>>
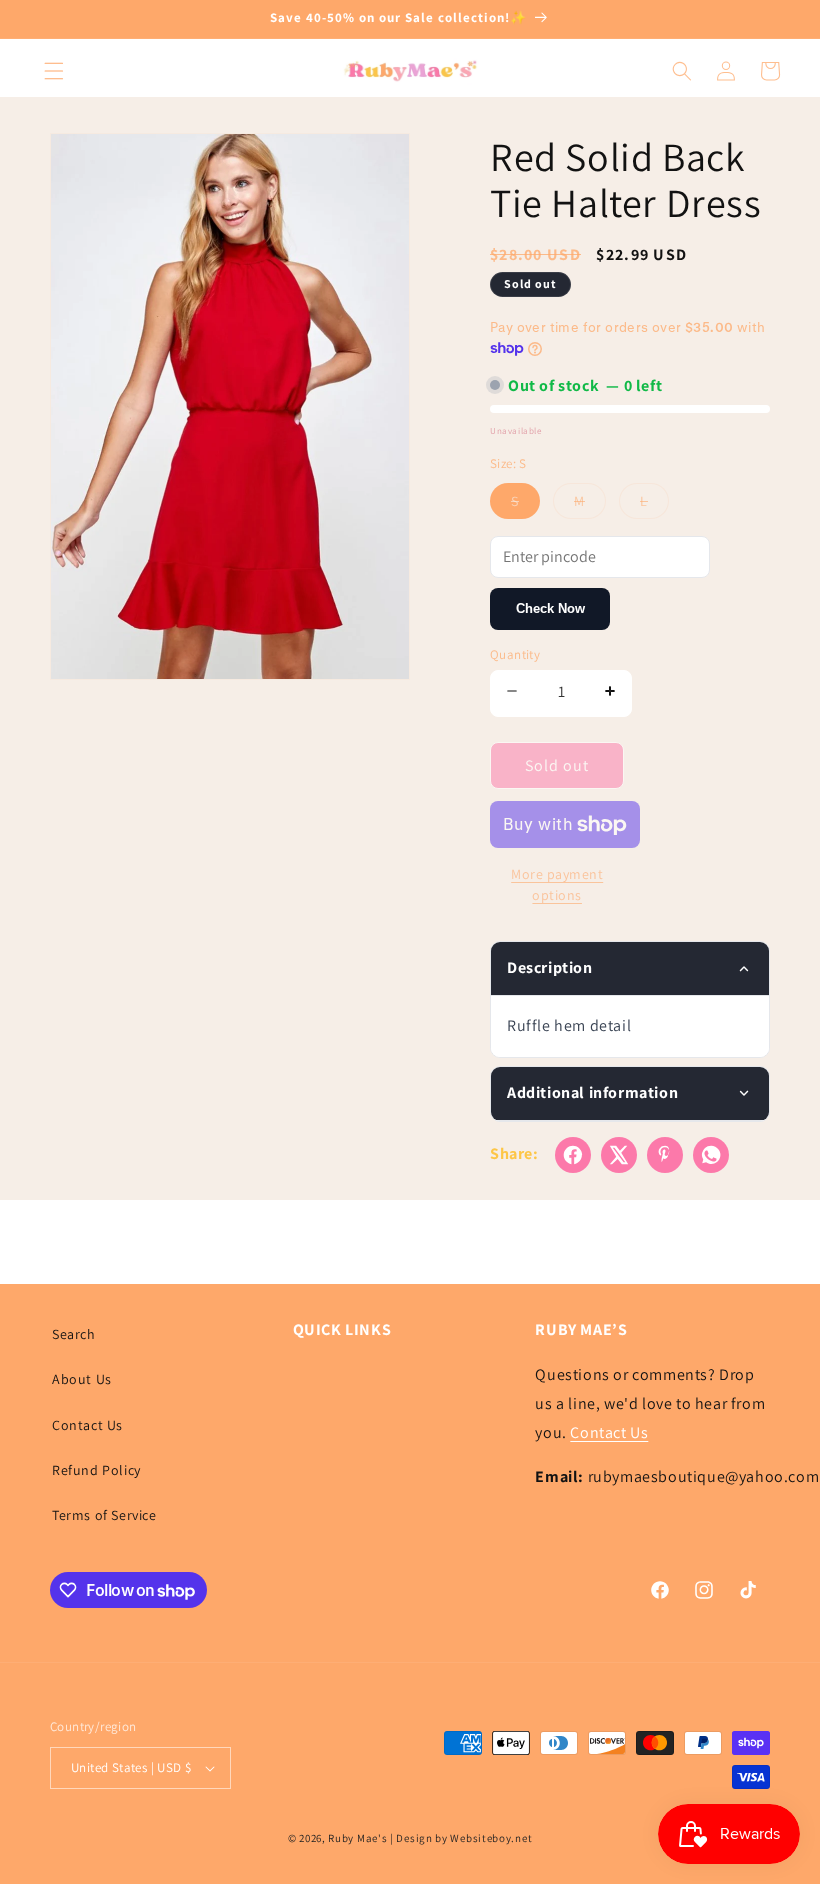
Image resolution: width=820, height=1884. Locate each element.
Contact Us (87, 1425)
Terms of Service (104, 1515)
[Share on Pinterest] (665, 1155)
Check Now (550, 608)
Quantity (515, 654)
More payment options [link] (557, 884)
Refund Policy (96, 1470)
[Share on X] (619, 1155)
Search (74, 1334)
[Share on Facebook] (573, 1155)
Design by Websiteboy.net (464, 1838)
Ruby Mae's (357, 1838)
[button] (54, 71)
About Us (82, 1379)
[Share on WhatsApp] (711, 1155)
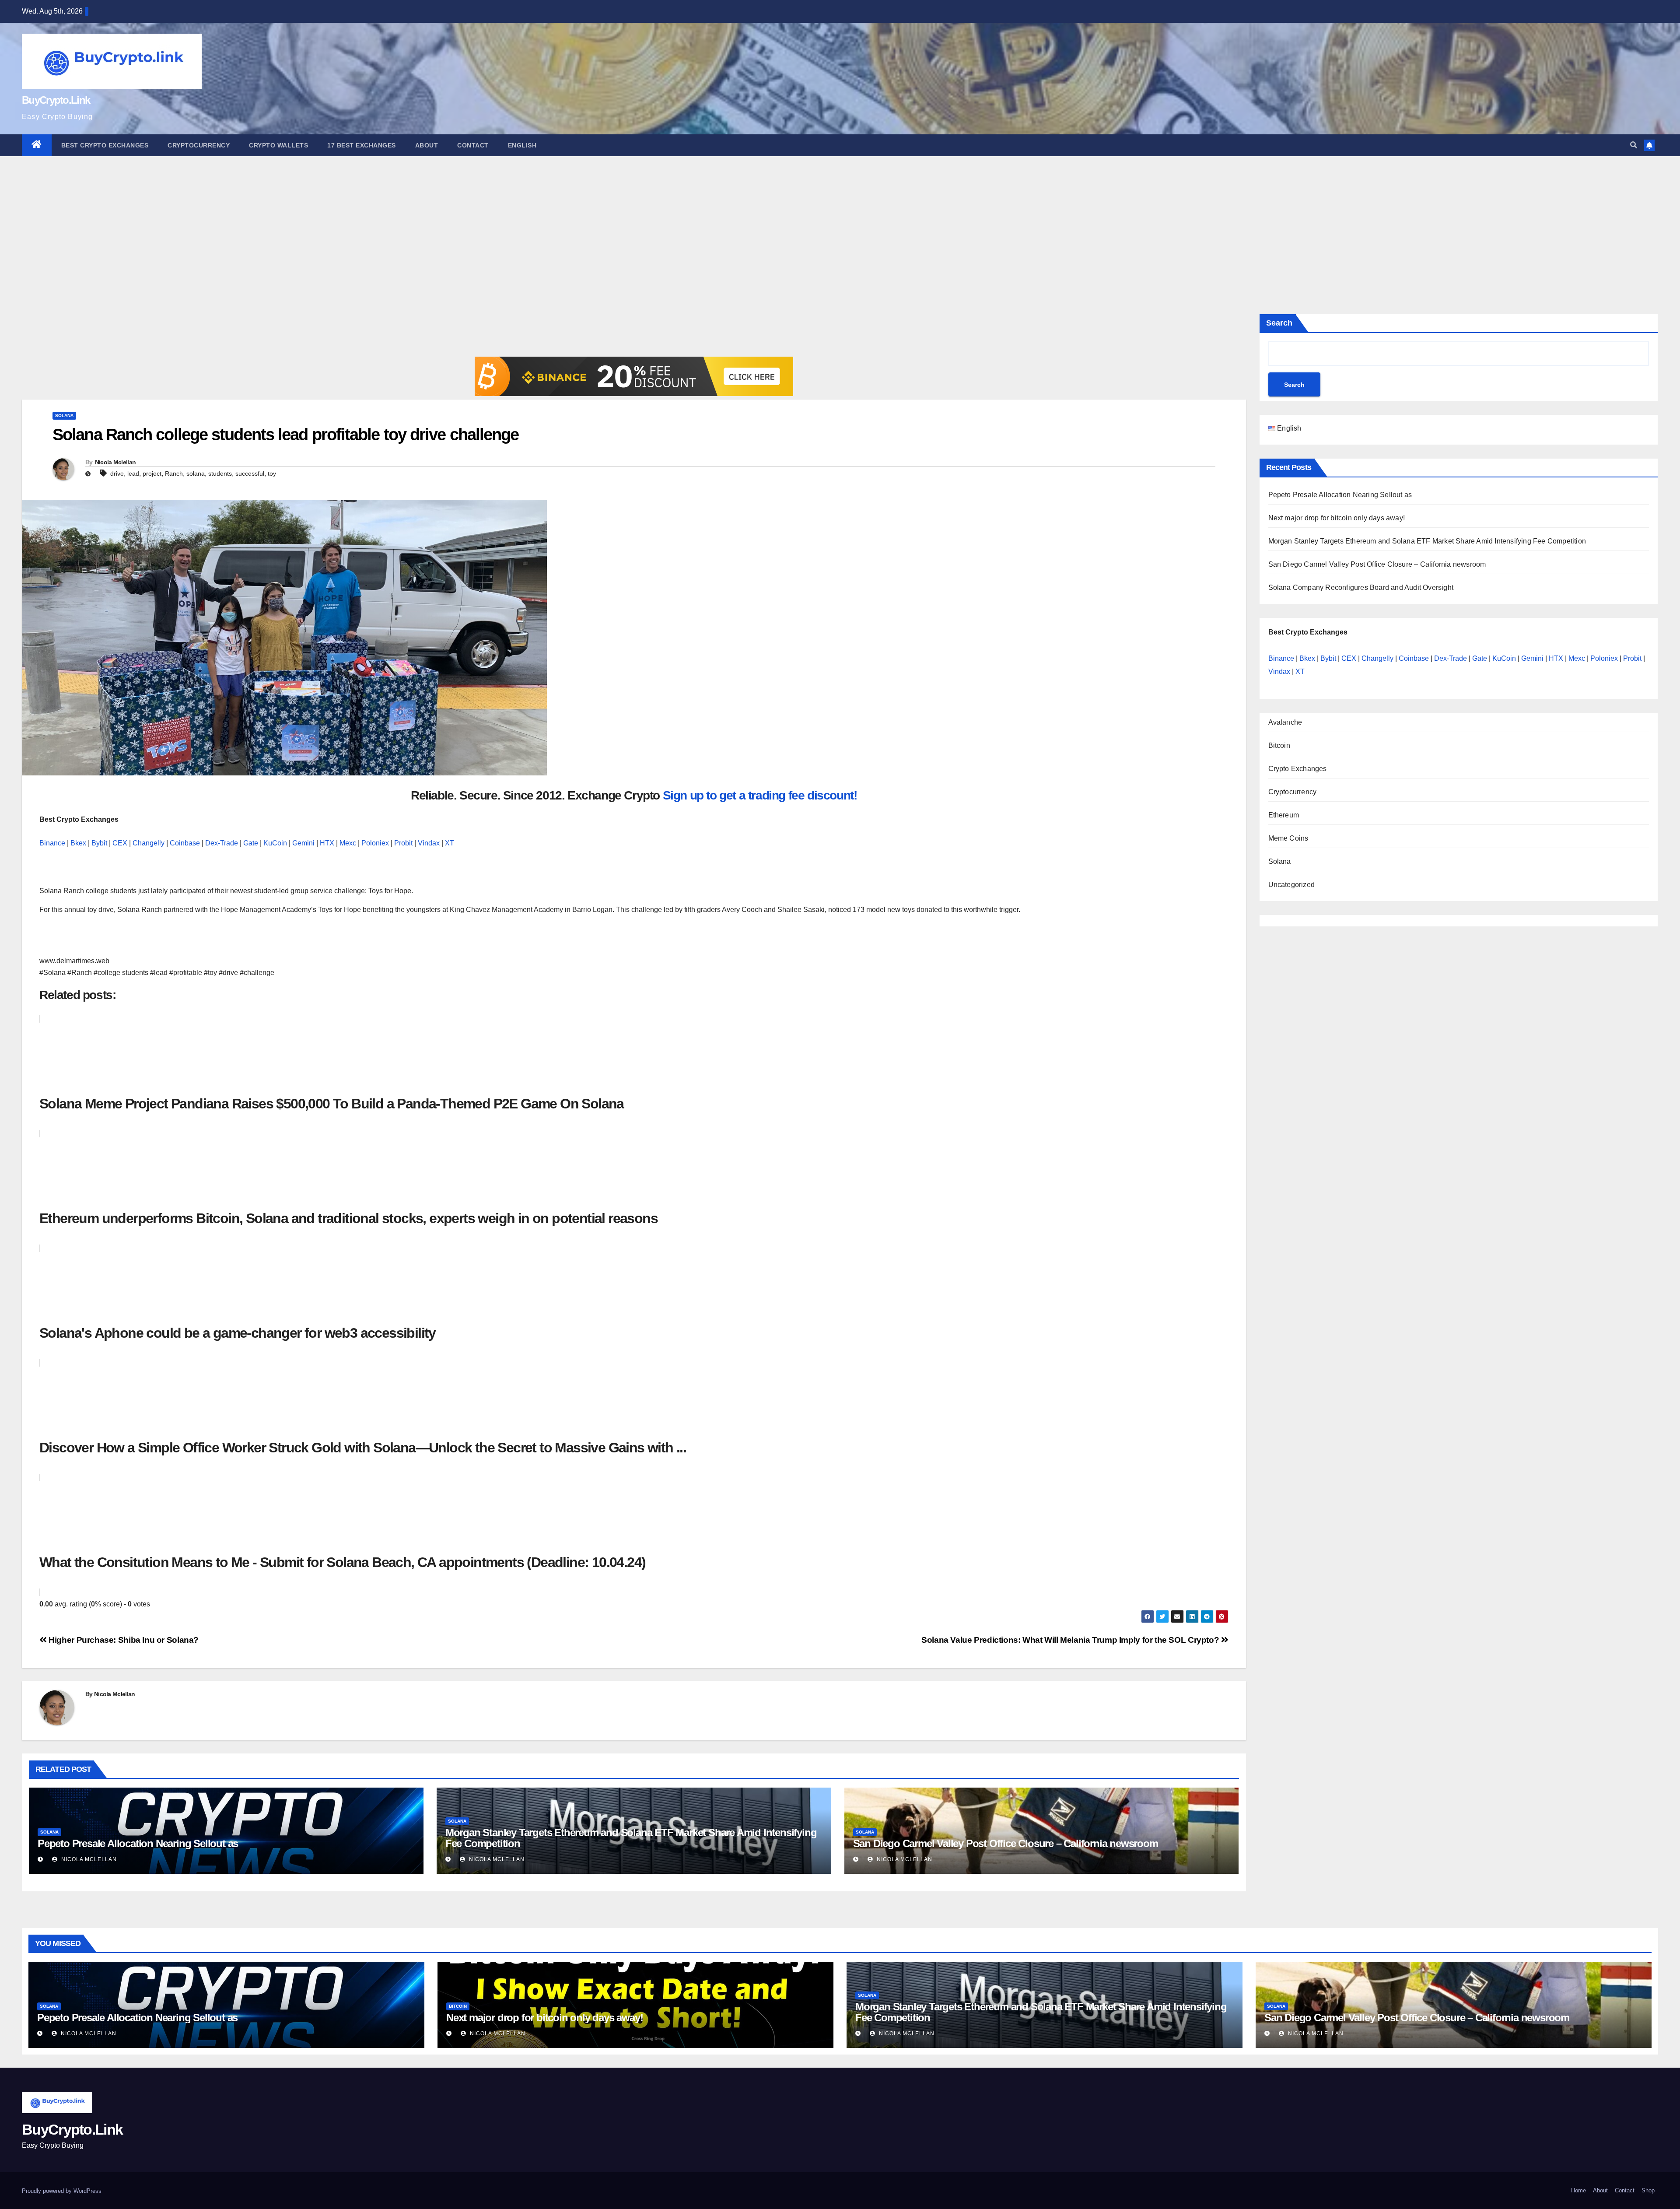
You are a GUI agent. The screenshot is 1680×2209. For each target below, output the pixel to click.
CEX (119, 843)
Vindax (429, 843)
<<
• [About this exercise] Repeat the entries above verbatim, but only from the line that has "More payment options [link] (557, 884)" down to the line that has "[Share on WhatsApp] (711, 1155)", inclusive.

• [Expected output]
More payment options [link] (557, 884)
Refund Policy (96, 1470)
[Share on X] (619, 1155)
Search (74, 1334)
[Share on Facebook] (573, 1155)
Design by Websiteboy.net (464, 1838)
Ruby Mae's (357, 1838)
[button] (54, 71)
About Us (82, 1379)
[Share on WhatsApp] (711, 1155)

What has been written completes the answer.